4 comments

  • jdonaldson 5 minutes ago
    I think neuro-symbolic AI has a lot of potential here, since small models can handle a lot of conversational inputs, while relying on wired-in solvers for more complex symbolic math/computation needs. https://jjd.io/posts/swollm-bbh-leaderboard.html
  • tim-fan 1 hour ago
    Is anyone making LLM-in-a-box for emergency supply kits yet?

    I feel that would be handy in all sorts of situations when networks are down.

    • vessenes 0 minutes ago
      I've been mulling over a good use of a large philanthropy spend in the next decade, and I would love to build a bunch of hardware "oracles" that include an LLM. Ideally solid state, visual/audio, solar + usb-c, so, good in a lot of doomsday scenarios as well as just out hiking. It's a fun thought experiment. I imagine making like 1 million of them, they could be sold and genuinely useful, but also stored and put in an emergency box.
    • Terr_ 22 minutes ago
      > emergency supply kits

      I imagine that for most "emergency" scenarios, a device that stores large amounts of normal reference material will be dramatically cheaper, longer-lasting, and able to run usefully on limited power supplies.

      If someone will need something like a medical flowchart for first-aid, it's probably better to generate that kind of artifact in advance and then get it verified by an expert.

      • skybrian 13 minutes ago
        You will probably want a search engine though. Perhaps a small LLM would work well as a component for that?
    • SwellJoe 35 minutes ago
      This is couched in prepper nonsense, but it's got LLM, WikiPedia, maps, etc. A bunch of genuinely useful stuff to keep on a USB stick or whatever: https://www.projectnomad.us/

      But, the current model you really want for an emergency kit is Gemma 4 12B QAT 4-bit. At ~7GB on disk, it's small enough to run on a tablet or any modern computer, slowly if you don't have a GPU or modern Apple silicon, but exceedingly smart for its size, excellent vision capabilities, good tool user, surprisingly good reasoning.
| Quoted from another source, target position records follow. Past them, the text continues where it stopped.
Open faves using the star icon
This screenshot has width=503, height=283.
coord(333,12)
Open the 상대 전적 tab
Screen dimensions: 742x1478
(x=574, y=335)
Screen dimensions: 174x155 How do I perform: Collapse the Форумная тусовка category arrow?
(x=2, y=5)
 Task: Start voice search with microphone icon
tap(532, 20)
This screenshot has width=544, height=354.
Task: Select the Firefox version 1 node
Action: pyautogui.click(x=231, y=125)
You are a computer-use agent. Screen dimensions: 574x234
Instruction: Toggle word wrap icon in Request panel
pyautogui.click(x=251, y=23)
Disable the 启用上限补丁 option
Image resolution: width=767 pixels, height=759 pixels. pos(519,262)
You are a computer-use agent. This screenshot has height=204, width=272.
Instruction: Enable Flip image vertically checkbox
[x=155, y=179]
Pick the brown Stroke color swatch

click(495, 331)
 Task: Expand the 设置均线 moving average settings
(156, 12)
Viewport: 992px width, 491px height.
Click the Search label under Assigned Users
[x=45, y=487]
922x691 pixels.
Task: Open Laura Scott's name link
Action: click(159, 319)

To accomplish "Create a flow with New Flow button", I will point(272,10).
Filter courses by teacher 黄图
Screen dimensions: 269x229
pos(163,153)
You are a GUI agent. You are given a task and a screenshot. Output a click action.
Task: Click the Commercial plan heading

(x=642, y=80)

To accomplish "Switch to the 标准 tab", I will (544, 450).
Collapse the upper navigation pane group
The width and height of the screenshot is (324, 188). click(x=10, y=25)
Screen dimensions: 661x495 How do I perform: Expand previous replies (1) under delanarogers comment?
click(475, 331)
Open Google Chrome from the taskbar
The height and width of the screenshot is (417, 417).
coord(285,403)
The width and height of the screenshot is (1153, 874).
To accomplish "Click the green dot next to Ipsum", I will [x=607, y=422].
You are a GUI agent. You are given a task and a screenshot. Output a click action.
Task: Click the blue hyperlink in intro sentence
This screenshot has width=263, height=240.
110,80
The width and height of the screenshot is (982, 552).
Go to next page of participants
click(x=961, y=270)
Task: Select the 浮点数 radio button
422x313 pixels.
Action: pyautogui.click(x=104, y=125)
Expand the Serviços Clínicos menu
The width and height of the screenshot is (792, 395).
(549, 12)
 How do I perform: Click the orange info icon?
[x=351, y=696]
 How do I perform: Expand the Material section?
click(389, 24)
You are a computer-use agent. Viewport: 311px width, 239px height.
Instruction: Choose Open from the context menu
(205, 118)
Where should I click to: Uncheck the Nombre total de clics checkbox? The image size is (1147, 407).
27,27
    • cdnsteve 56 minutes ago
      Can you expand what you mean?
      • wahnfrieden 46 minutes ago
        They want to ask the iOS Foundation model (frontier on device intelligence for something small) for instance about emergency procedures and life-saving info. I wouldn’t trust that model with much at all though. More likely to find what you need from miniature survival guides.
  • bombcar 1 hour ago
    99% of the model "work" (meaning the connection to your computer) is just spinning a spinner - something that makes me want to wrap it with a mosh shell so I can just keep moving from network to network.
  • enoint 1 hour ago
    Fascinating to wonder whether the bigger model finds fewer or more counterfeits than the on-device one.